Suddenly, the house of cards came crashing down. My facade was no longer my ally; I was no longer able to hold back the dam of emotions and frustrations. I cried in front of my program director, program coordinator, co-residents, and random people that innocently asked how I was doing. Everyone, finally, saw my fragility. It was at this time, at my most vulnerable, that I discovered I was not alone.
It was time to let all the people around me share in my burden. It is often said the becoming a physician is a sacrificial endeavor. I wholeheartedly agree, but you cannot sacrifice what you do not have to give. I began to ask for help, and we received support not only from my residency, but also from the entire community. This allowed me to begin to heal.
In my time at A.T Still University Kirksville College of Osteopathic Medicine, I learned that the first tenet of osteopathic medicine is that the person is a unit of body, mind, and spirit. This is something we were literally tested on. Yet I failed to apply it to my own life.
Realizing what matters most
I thought I was the exception to the rule and did not realize the significant harm I was doing to myself by suppressing my emotions. Today, I understand that it is OK to not be OK. Asking for help is allowed, and I don’t need all the answers. In my case, it took my daughter to help me see what mattered. To me, what matters most is faith and family.
I recommend that all medical students and physicians take some time to consider what matters most to them. If you don’t know, it’s time to find out. And please know that the world does not rest solely on your shoulders.
Today, my sarcoidosis is in remission. Adalyn continues to be a symbol of strength and resilience.

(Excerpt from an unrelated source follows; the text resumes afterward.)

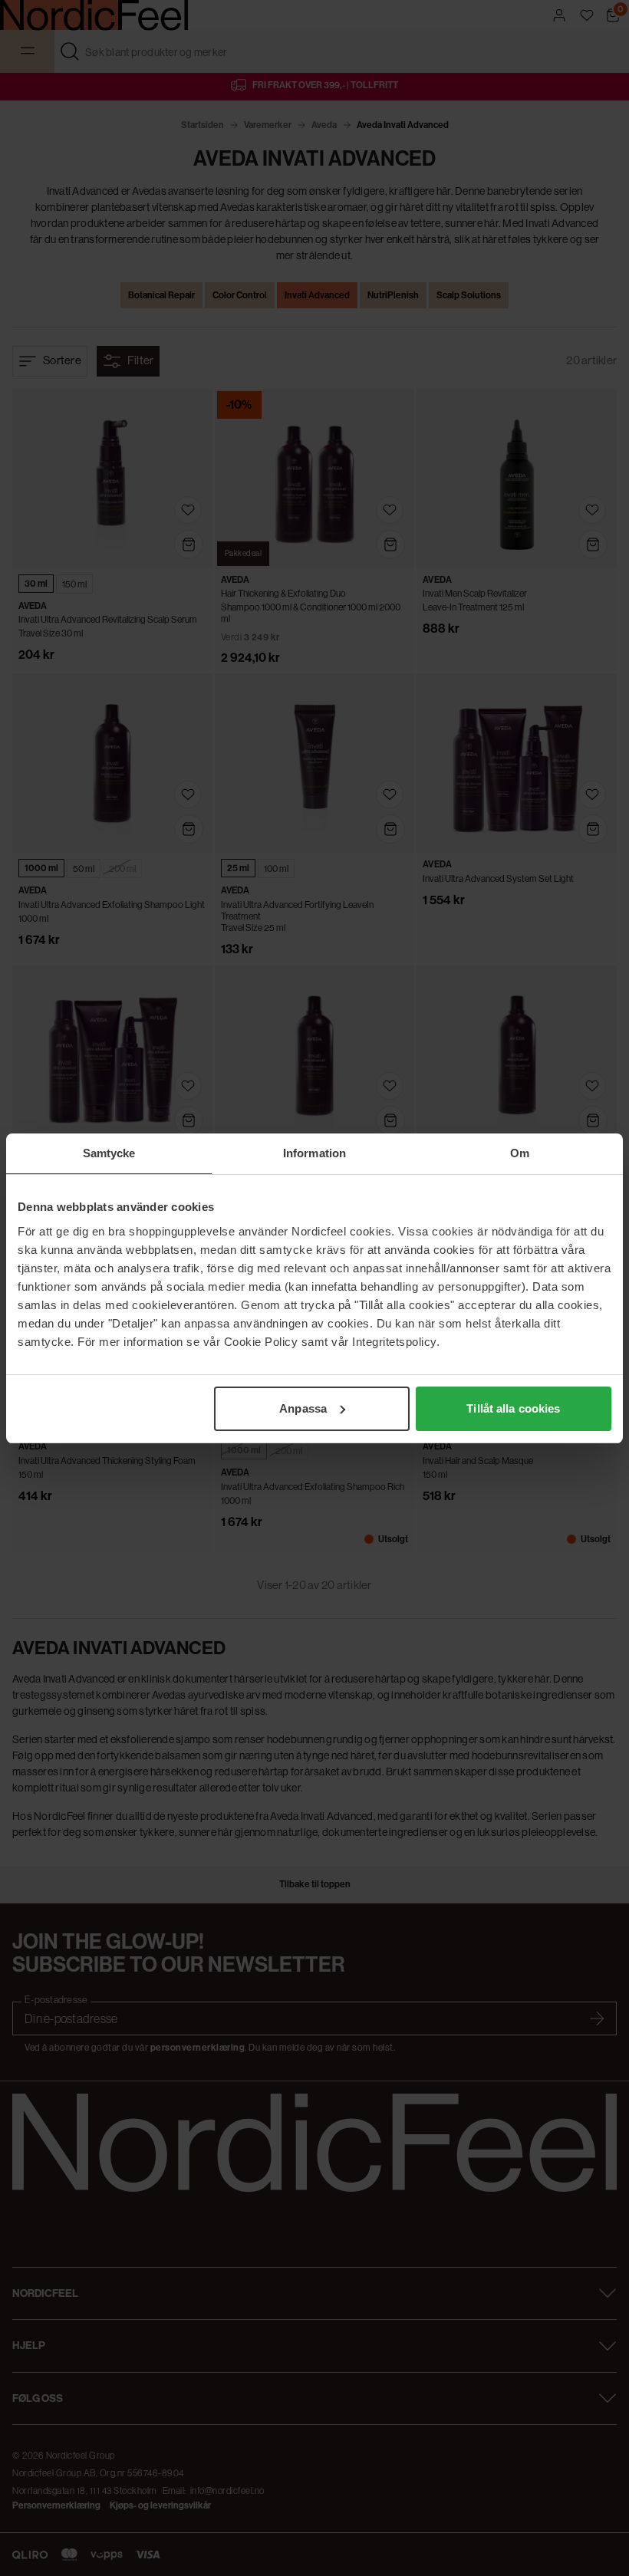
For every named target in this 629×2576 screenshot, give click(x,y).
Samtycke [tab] (109, 1153)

We recently attended the Friends for Life Diabetes Conference in Orlando, Florida, as a family.
My career in medicine has been one hurdle after another. I would love to share some dazzling words of wisdom about how I’ve gotten through. However, I am honestly still in the process of figuring it out.
Some days I wake up and choose to face my demons head on. Other days, I wake up in the fetal position and think, “I won’t make it through.” This inconsistency, this uncertainty, is what makes me human.
These challenges shape me, they do not define me. While I am a husband, father and physician, I am, above all else, a human.